El resultado de este fenómeno es una gastronomía desprovista de alma, una caricatura de lo que España fue y podría seguir siendo si no vende su identidad al mejor postor. Se extinguen los bares y restaurantes donde el camarero conocía el nombre de sus clientes, donde el vermú se servía acompañado de una conversación socarrona y la comida solo aspiraba a ser disfrutada, no a convertirse en una postal digital. Desaparecen los mercados de abastos como eje de la cocina, relegados a un papel simbólico mientras los restaurantes recurren a distribuidores masivos que garantizan la uniformidad de los ingredientes, aunque ello implique despojar a cada plato de su identidad. Se impone la hegemonía de la cocina impostada, superficial y rentable.

El futuro de la gastronomía: ¿resistencia o extinción?

A este panorama desolador se suma un factor crucial, la desconexión entre el producto y el consumidor. Hace no mucho, un bar de barrio dependía de la lonja, del mercado, del productor local, hoy, los restaurantes de moda priorizan la eficiencia logística sobre la autenticidad del producto, estandarizando sus cartas y uniformizando sus sabores para responder a una demanda globalizada. El mismo brunch en Madrid, Barcelona o Málaga; la misma carta de hamburguesas gourmet, de tacos «fusión», de ceviches sin alma.

Y mientras tanto, el comensal local queda relegado a un papel secundario, los habitantes de los barrios históricos son los primeros expulsados, tanto de sus viviendas como de sus bares de siempre. El turismo voraz, apoyado por la complicidad de las administraciones, ha convertido las calles en pasillos de un centro comercial donde la comida es un reclamo más, un souvenir efímero que se olvida en cuanto la foto deja de recibir likes.

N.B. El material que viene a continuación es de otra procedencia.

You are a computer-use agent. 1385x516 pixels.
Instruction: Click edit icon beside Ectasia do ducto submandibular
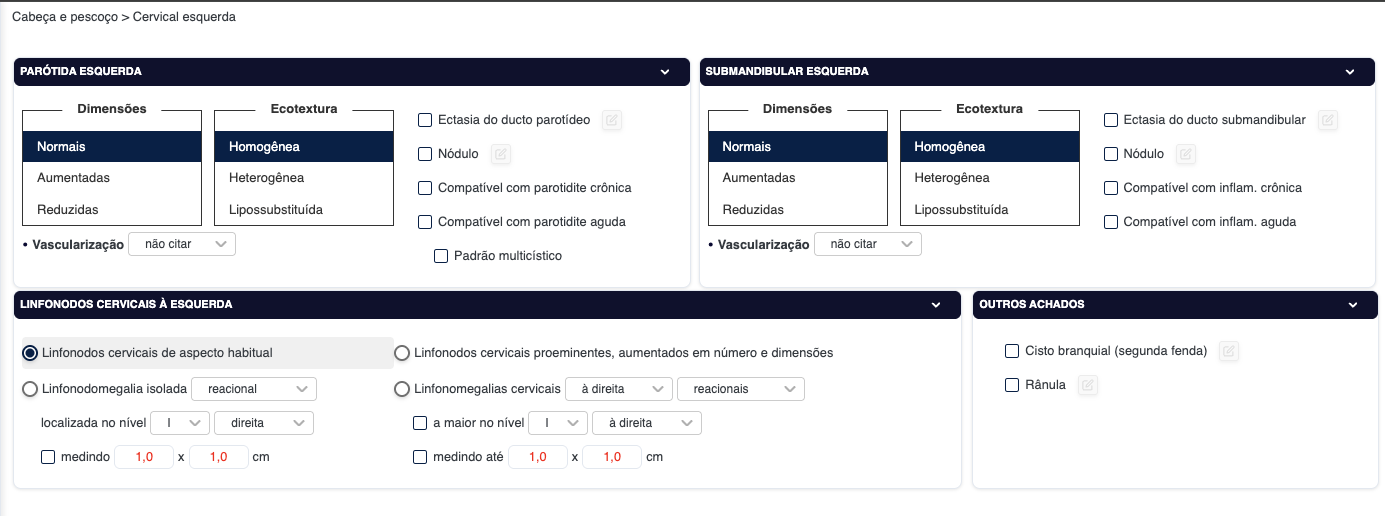pos(1327,120)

La única esperanza reside en la resistencia de algunos irreductibles, aquellos bares y restaurantes que se niegan a claudicar ante la dictadura del turismo. Son cada vez menos, pero aún existen. Lugares donde el pan sigue siendo de verdad, el vino no necesita etiquetas llamativas para demostrar su calidad y el producto sigue siendo el rey. Son la última trinchera de una gastronomía que agoniza, pero que aún no ha sido enterrada del todo. La pregunta es: ¿hasta cuándo resistirán?